TurningPoint Breast Cancer Rehabilitation, Atlanta, GA.
Institute for Applied Health Sciences, School of Rehabilitation Science, McMaster University, Hamilton, ON, Canada.
Clin Breast Cancer. 2018 Dec;18(6):e1261-e1267. doi: 10.1016/j.clbc.2018.02.008. Epub 2018 Feb 21.
Activity limitations as well as impairments such as pain, numbness, limitation of shoulder range of motion, and weakness are common and well documented during and after treatment for breast cancer. There is limited information regarding the measurement properties of patient-reported outcome measures of upper extremity activity limitation in this population. This study examined the reliability and validity of the Upper Extremity Functional Index (UEFI) in patients after surgery for breast cancer.
Measures of function, shoulder flexion range of motion, and pain were obtained for 53 women before and 2 weeks after surgery for breast cancer. To estimate UEFI test-retest reliability, a convenience sample of 20 patients was assessed on a second occasion within 48 hours of their 2-week postsurgery assessment. Convergent and discriminant construct validation methods were applied by examining correlations between UEFI scores and change scores with those of the shortened version of the Disabilities of the Arm, Shoulder and Hand (QuickDASH), Functional Assessment of Cancer Therapy-Breast (FACT-B) +4 items, shoulder flexion range, and pain.
UEFI test-retest reliability was estimated to be 0.87 (95% confidence interval, 0.69, 0.94), and the standard error of measurement was 4.8 (95% confidence interval, 3.7, 7.1) scale points. The 90% confidence interval for a given UEFI score was ±7.9 and minimal detectable change at 90% confidence (MDC) was ±11.1 points. UEFI correlations with the QuickDASH (cross-sectional -0.79 and longitudinal -0.62) were greater than with the FACT-B+4 and impairment measures.

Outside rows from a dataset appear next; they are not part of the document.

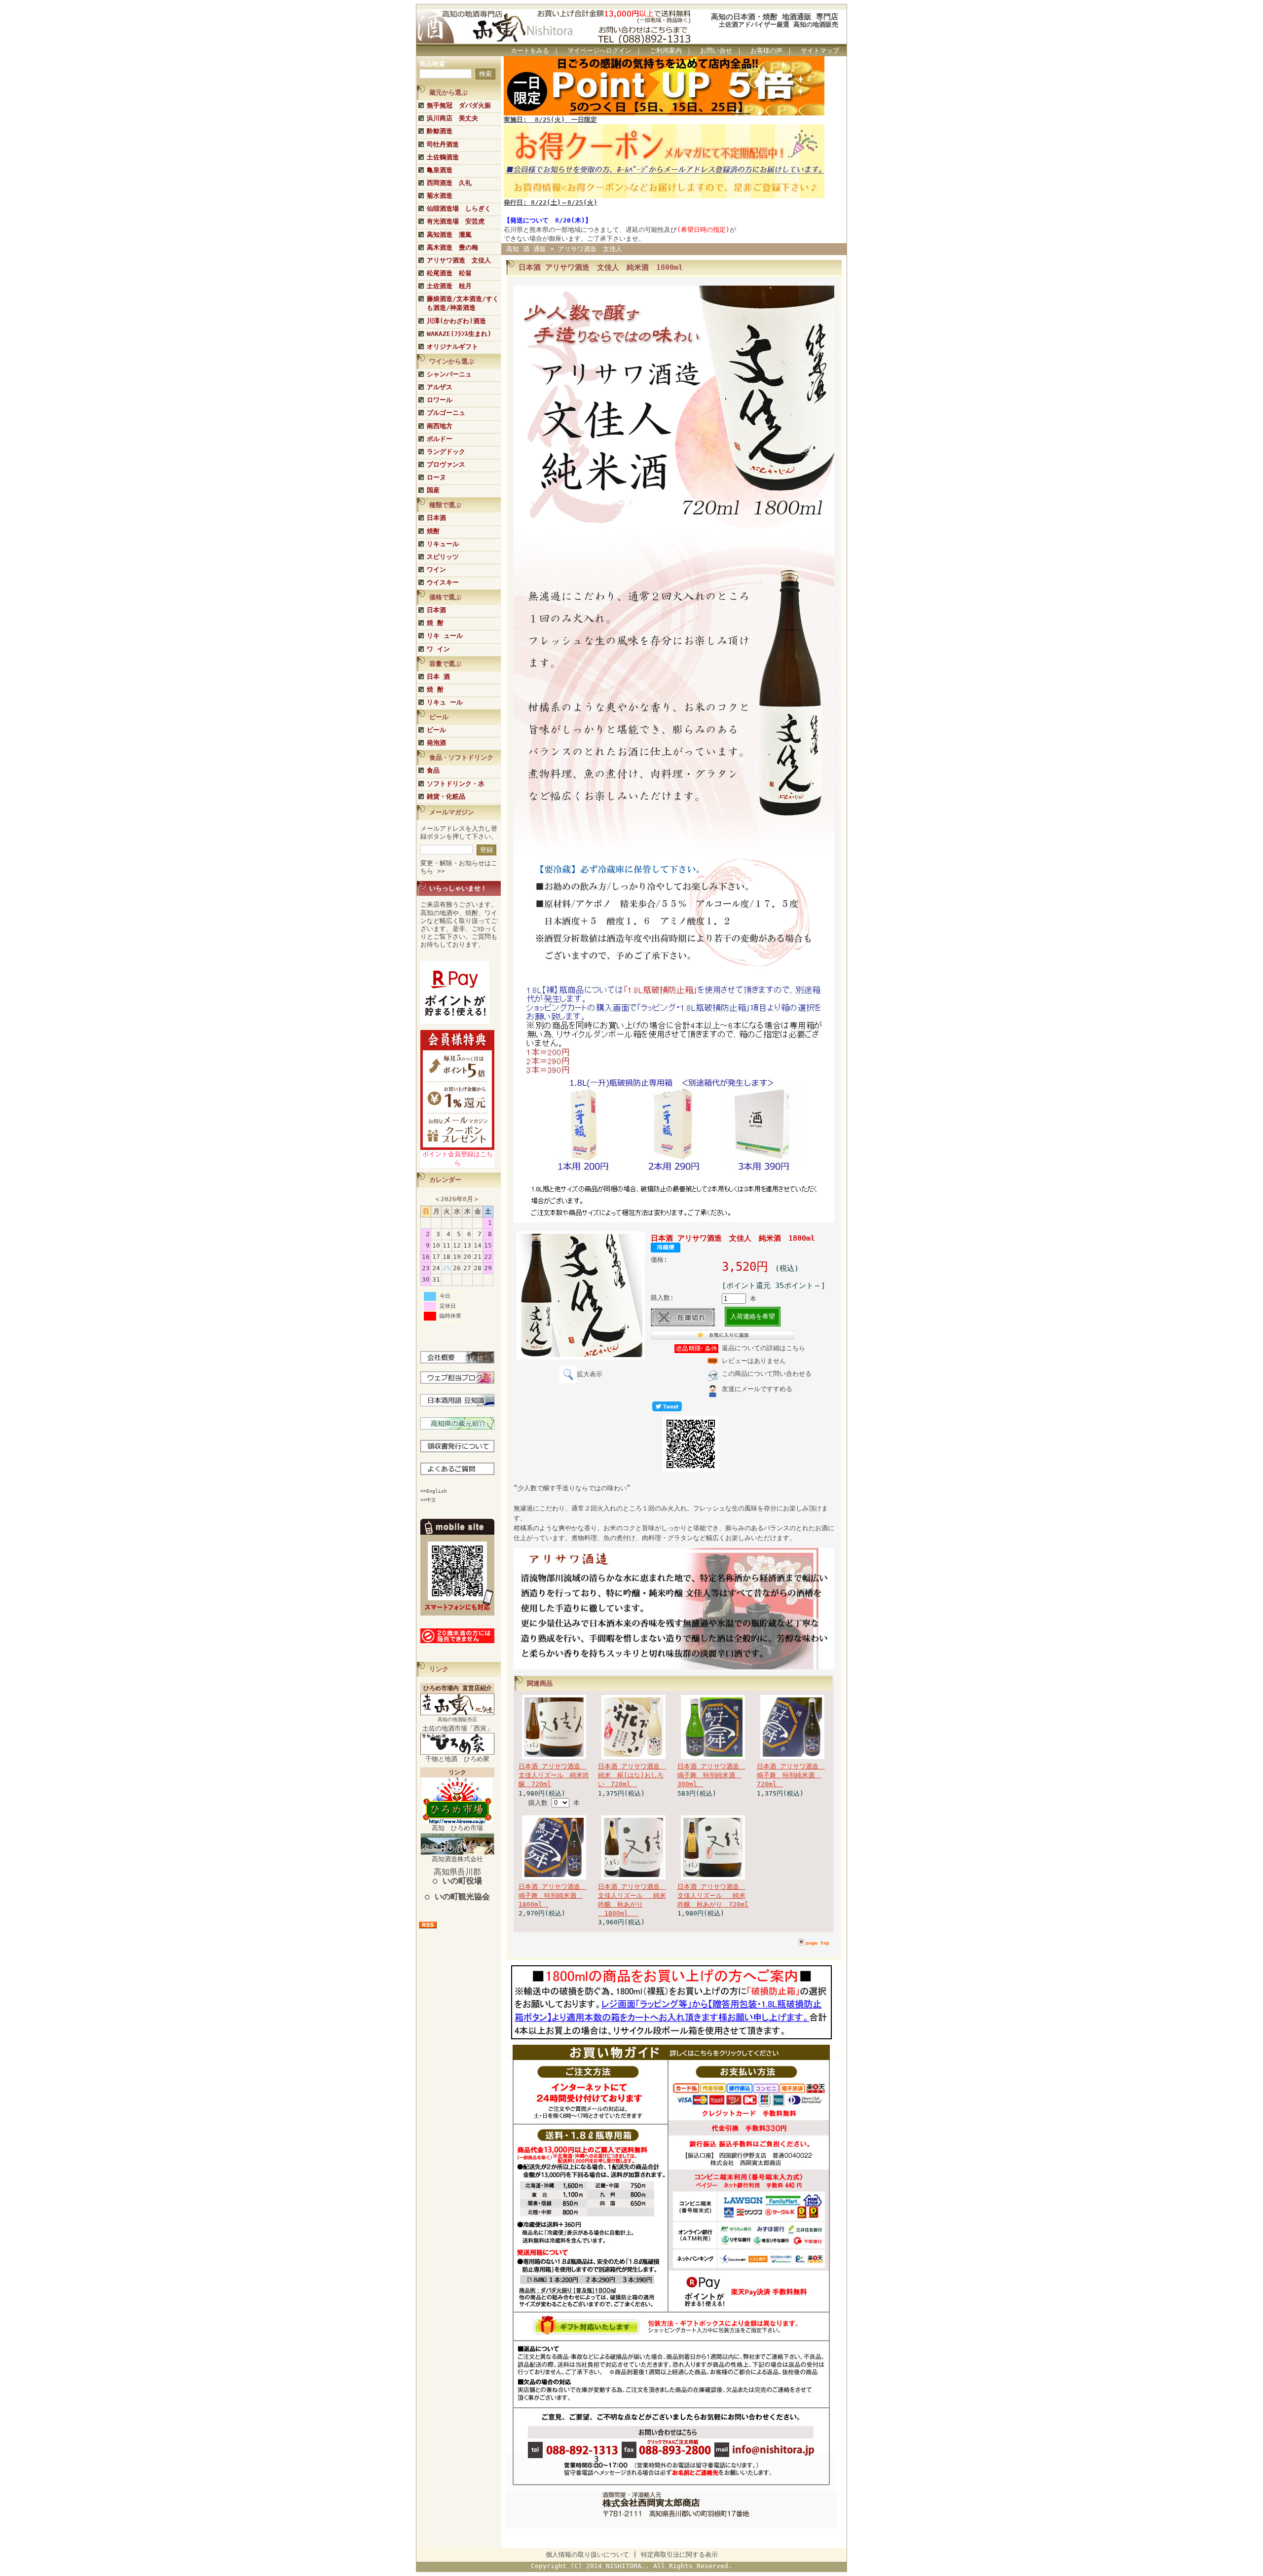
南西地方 (439, 426)
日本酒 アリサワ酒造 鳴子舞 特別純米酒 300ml (711, 1775)
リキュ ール (445, 702)
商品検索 (432, 64)
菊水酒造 (439, 195)
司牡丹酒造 (443, 144)
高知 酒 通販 (526, 249)
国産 (433, 490)
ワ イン (438, 649)
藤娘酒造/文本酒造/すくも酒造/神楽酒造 (463, 303)
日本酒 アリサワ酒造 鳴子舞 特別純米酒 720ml (791, 1775)
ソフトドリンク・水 (455, 783)
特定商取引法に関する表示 (679, 2554)
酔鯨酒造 (439, 131)
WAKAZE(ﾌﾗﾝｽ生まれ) (459, 333)
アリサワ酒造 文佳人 (459, 260)
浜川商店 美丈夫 (452, 118)
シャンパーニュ (449, 374)
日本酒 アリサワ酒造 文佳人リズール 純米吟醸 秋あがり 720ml (712, 1895)
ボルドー (439, 438)
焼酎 (433, 531)
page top (817, 1943)
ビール (436, 730)
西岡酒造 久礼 (449, 182)
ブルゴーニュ (446, 412)
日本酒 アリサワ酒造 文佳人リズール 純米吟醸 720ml (554, 1775)
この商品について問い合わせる (767, 1373)
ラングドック (446, 451)
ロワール (439, 400)
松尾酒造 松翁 (449, 273)
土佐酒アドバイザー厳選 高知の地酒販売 (778, 24)
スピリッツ (443, 556)
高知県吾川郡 (457, 1876)
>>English (433, 1491)
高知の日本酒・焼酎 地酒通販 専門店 (774, 16)
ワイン (436, 569)
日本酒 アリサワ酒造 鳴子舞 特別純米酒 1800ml (553, 1895)
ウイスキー (443, 582)
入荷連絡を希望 (752, 1316)
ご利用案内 (666, 50)
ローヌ (436, 477)
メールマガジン (451, 812)
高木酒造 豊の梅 (452, 247)
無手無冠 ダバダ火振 (459, 105)
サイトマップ (820, 50)
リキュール (443, 544)
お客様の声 (766, 50)
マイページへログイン (599, 50)
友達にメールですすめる (757, 1389)
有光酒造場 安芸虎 (455, 221)
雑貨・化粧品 (446, 796)
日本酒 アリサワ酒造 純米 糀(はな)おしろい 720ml (632, 1775)
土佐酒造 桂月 (449, 286)
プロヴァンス (446, 464)
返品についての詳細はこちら (763, 1348)
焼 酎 (435, 622)
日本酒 (436, 517)
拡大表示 (589, 1374)
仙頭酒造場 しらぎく (459, 208)
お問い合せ (716, 50)
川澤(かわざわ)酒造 (456, 321)
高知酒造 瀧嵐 (449, 234)
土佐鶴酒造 (443, 157)
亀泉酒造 (439, 170)
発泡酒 (436, 742)
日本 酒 (438, 676)
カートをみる (530, 50)
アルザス (439, 387)
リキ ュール (445, 635)
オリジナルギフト (452, 346)
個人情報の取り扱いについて (587, 2554)
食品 (433, 770)
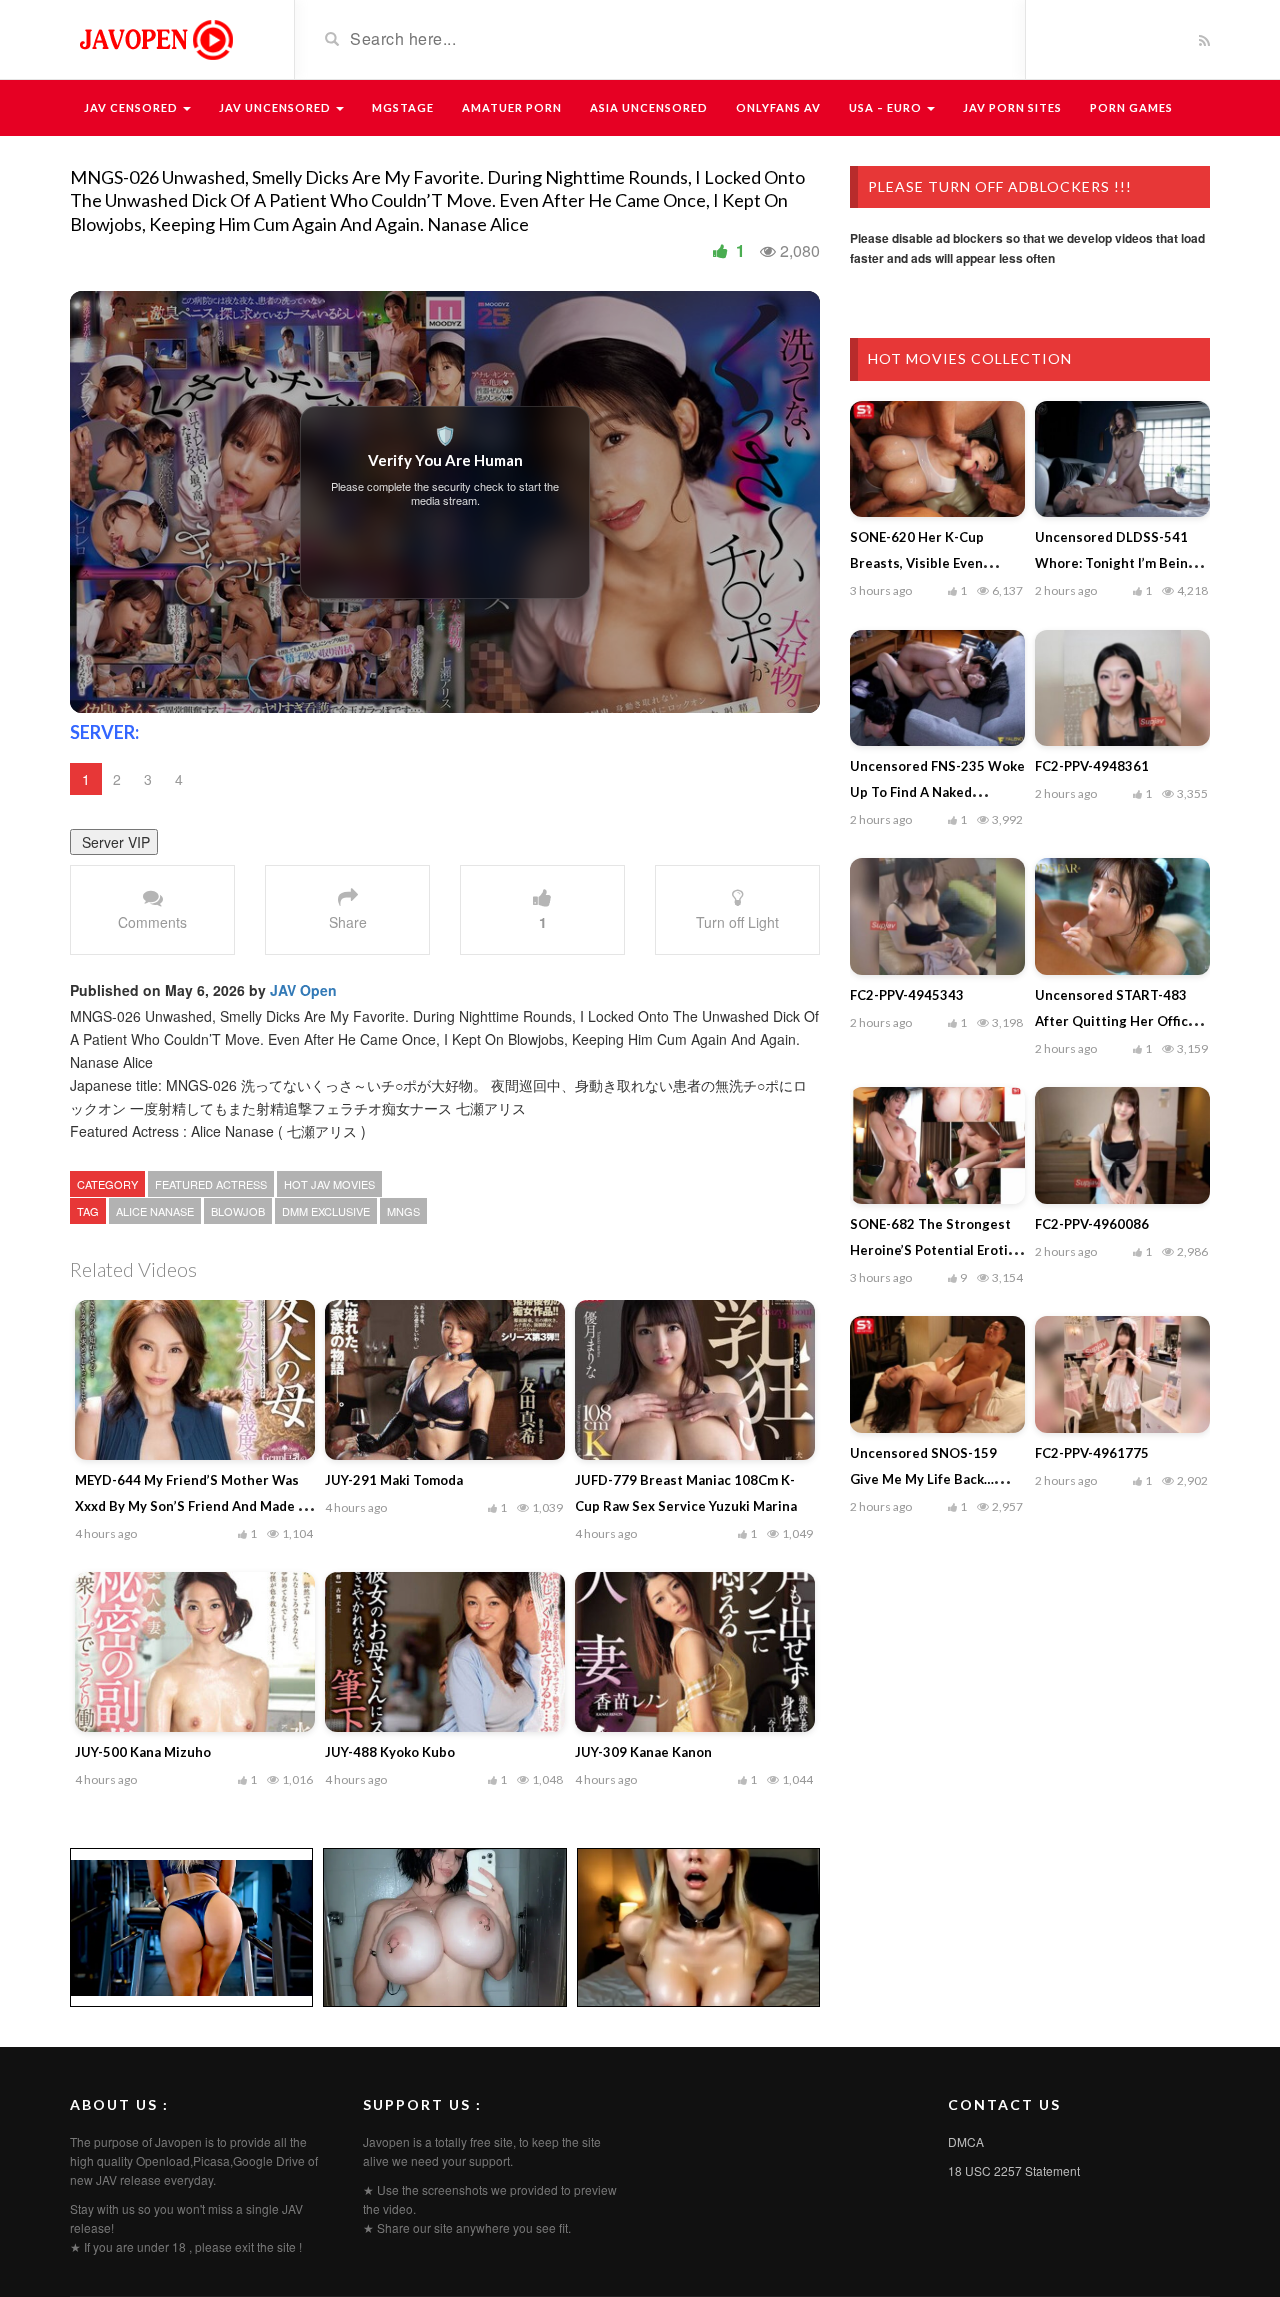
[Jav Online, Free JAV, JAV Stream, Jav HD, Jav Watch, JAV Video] (155, 38)
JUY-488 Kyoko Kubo (390, 1752)
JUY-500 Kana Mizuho (143, 1752)
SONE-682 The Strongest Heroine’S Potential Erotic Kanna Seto (932, 1250)
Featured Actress (211, 1184)
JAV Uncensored (276, 107)
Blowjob (238, 1211)
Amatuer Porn (512, 107)
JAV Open (303, 990)
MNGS (403, 1211)
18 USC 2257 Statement (1014, 2170)
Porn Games (1131, 107)
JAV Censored (132, 107)
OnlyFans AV (778, 107)
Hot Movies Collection (970, 358)
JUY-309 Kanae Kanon (643, 1752)
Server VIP (114, 842)
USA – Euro (887, 107)
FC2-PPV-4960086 (1092, 1224)
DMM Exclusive (326, 1211)
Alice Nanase (155, 1211)
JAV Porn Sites (1012, 107)
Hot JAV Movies (329, 1184)
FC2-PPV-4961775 (1092, 1453)
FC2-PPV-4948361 (1092, 766)
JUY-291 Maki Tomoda (394, 1480)
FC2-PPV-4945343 (907, 995)
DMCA (966, 2141)
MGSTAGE (403, 107)
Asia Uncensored (649, 107)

These results support and guide the use of the UEFI in patients after breast cancer surgery.
在乳腺癌治疗期间和治疗后,活动受限以及疼痛、麻木、肩部活动范围受限和虚弱等功能障碍较为常见,且有大量文献记载。关于该人群上肢活动受限的患者报告结局测量的测量特性,相关信息有限。本研究旨在检验乳腺癌手术后患者使用上肢功能指数(UEFI)的可靠性和有效性。
对 53 名接受乳腺癌手术的女性在手术前和手术后 2 周时进行了功能、肩前屈活动范围和疼痛的测量。为了评估 UEFI 的测试-重测信度,对 20 例患者进行了便利抽样,在其术后 2 周评估后 48 小时内进行了第二次评估。通过考察 UEFI 评分和变化评分与上肢残疾问卷(QuickDASH)缩短版、癌症治疗功能评估-乳房(FACT-B)+4 项、肩前屈活动范围和疼痛之间的相关性,应用了收敛和判别结构验证方法。
UEFI 的测试-重测信度估计值为 0.87(95%置信区间,0.69,0.94),测量误差为 4.8(95%置信区间,3.7,7.1)个量表点。特定 UEFI 评分的 90%置信区间为±7.9,90%置信区间下的最小可检测变化(MDC)为±11.1 个点。UEFI 与 QuickDASH 的相关性(横断面-0.79,纵向-0.62)大于与 FACT-B+4 和损伤测量的相关性。
这些结果支持并指导了 UEFI 在乳腺癌手术后患者中的使用。